Former district in Oromia Region, Ethiopia

Gawo Dale was one of the woredas in the Oromia Region of Ethiopia. Part of the Mirab Welega Zone, Gawo Dale was bordered on the south by Hawa Welele, on the west by Jimma Gidami, on the northwest by Begi, on the north by Jarso, on the northeast by Ayra Guliso, on the east by Dale Lalo, and on the southeast by the Illubabor Zone. The administrative center of this woreda was Kake; other towns in Gawo Dale included Chanka. It was separated for Dale Wabera and Gawo Kebe woredas.

== Overview ==
Elevations in this woreda range from 1150 to 3330 meters above sea level; the highest point is Guri Maryam. Rivers include the Qeto. Natural vegetation covers 444.34 square kilometers of Gawo Dale and 172.18 square kilometers are covered by forest. It has been estimated that 281.15 square kilometers are arable. Important crops produced include corn, sorghum, finger millet, sesame, pepper, and navy beans. Land is tilled using indigenous plough drawn by oxen. Coffee is an important cash crop of this woreda; over 50 square kilometers are planted with this crop.

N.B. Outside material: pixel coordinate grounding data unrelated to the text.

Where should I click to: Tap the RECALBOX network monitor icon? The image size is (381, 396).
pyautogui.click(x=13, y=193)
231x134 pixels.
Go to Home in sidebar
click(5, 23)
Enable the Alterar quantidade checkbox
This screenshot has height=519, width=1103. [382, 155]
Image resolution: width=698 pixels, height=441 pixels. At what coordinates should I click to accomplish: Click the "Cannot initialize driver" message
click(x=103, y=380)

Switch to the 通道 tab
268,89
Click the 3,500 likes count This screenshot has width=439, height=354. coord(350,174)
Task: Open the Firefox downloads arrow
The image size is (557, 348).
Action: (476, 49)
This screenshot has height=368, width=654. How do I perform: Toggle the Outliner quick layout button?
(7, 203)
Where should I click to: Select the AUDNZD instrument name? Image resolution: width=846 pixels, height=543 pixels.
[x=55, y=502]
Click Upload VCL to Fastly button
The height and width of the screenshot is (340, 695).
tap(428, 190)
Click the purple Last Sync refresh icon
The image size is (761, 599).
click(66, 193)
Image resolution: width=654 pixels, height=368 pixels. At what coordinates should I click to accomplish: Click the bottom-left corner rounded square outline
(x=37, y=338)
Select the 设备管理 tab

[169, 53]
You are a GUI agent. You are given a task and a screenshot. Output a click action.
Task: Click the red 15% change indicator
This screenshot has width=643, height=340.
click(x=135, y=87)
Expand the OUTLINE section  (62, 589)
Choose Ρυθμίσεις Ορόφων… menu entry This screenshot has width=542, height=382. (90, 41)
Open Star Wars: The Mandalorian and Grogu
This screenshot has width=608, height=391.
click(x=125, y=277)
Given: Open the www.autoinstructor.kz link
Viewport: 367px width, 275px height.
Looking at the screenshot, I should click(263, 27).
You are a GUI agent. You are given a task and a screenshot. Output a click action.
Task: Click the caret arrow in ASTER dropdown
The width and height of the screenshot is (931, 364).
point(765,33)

There are 65 primary schools in this woreda and 2 secondary education schools. Health services are provided by one health center, 11 clinics, and 10 health posts; most of these facilities are located in urban areas.

== Demographics ==
Based on figures published by the Central Statistical Agency in 2005, this woreda has an estimated total population of 155,984, of whom 78,699 are men and 77,285 are women; 13,422 or 8.60% of its population are urban dwellers, which is less than the Zone average of 10.9%. With an estimated area of 1,949.85 square kilometers, Gawo Dale has an estimated population density of 80 people per square kilometer, which is less than the Zone average of 91.7.

The 1994 national census reported a total population for this woreda of 111,251 in 20,345 households, of whom 55,276 were men and 55,975 were women; 7,495 or 6.74% of its population were urban dwellers. The two largest ethnic groups reported in Gawo Dale were the Oromo (93.1%), and the Amhara (6.26%); all other ethnic groups made up 0.67% of the population. Oromiffa was spoken as a first language by 91.91%, and 7.41% Amharic; the remaining 0.41% spoke all other primary languages reported. The majority of the inhabitants observed Ethiopian Orthodox Christianity, with 46.09% reporting that as their religion, while 28.77% were Muslim, and 24.49% Protestant.